Tolerance to carbon corrosion of various carbon structures as catalyst supports for polymer electrolyte membrane fuel cells

Abstract

To overcome the stability issue at high voltages related to the carbon corrosion of polymer electrolyte membrane fuel cells, different types of platelet carbon nanofibers (PCNFs) featuring a wide range of fiber stems are employed as a Pt catalyst supporting material. Further, PCNFs are hybridized with spherical activated carbons (SC) as a Pt support to improve the electrocatalytic activity of the catalysts by increasing the surface area and electrical conductivity with well-distributed meso- and macro-pores, while maintaining tolerance to carbon corrosion of electrocatalysts.

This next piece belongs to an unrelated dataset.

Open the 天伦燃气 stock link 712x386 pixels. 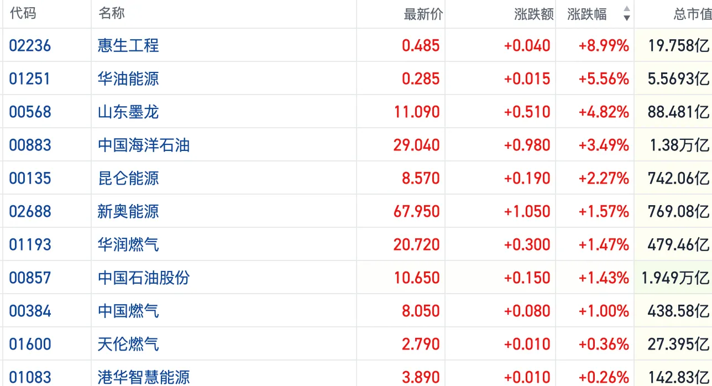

Tafel slopes of the catalysts for the kinetic current of electrocatalysts are in the order of Pt/PCNF (−58.2 mV dec⁻¹) < Pt/Hybrid (−57.0 mV dec⁻¹) < Pt/SC (−54.3 mV dec⁻¹), showing the rapid kinetics of Pt/SC and Pt/Hybrid for the oxygen reduction reaction. The Pt catalysts are subjected to accelerated stress tests (AST) in which the cell voltage is cycled between 1.0 and 1.5 V in 2 s (1 cycle), and the Pt/PCNF and Pt/Hybrid catalysts are highly durable in carbon-corrosion durability testing. Furthermore, the MEAs with the Pt/PCNF, Pt/SC, and Pt/Hybrid catalysts are operated at 65 °C, and the maximum power densities of MEAs were 0.708, 0.674, and 0.507 W cm⁻² for Pt/SC, Pt/Hybrid, and Pt/PCNF, respectively, as is consistent with the characteristics of catalysts. The MEAs are also subjected to AST at 80 °C, and a relatively small performance decay occurred at 0.6 V for the Pt/PCNF (36.2%) and Pt/Hybrid MEAs (44.0%), but considerably more degradation was observed for Pt/SC MEA (73.2%), signifying that the mechanochemically durable PCNF effectively prevented carbon corrosion with Pt agglomeration.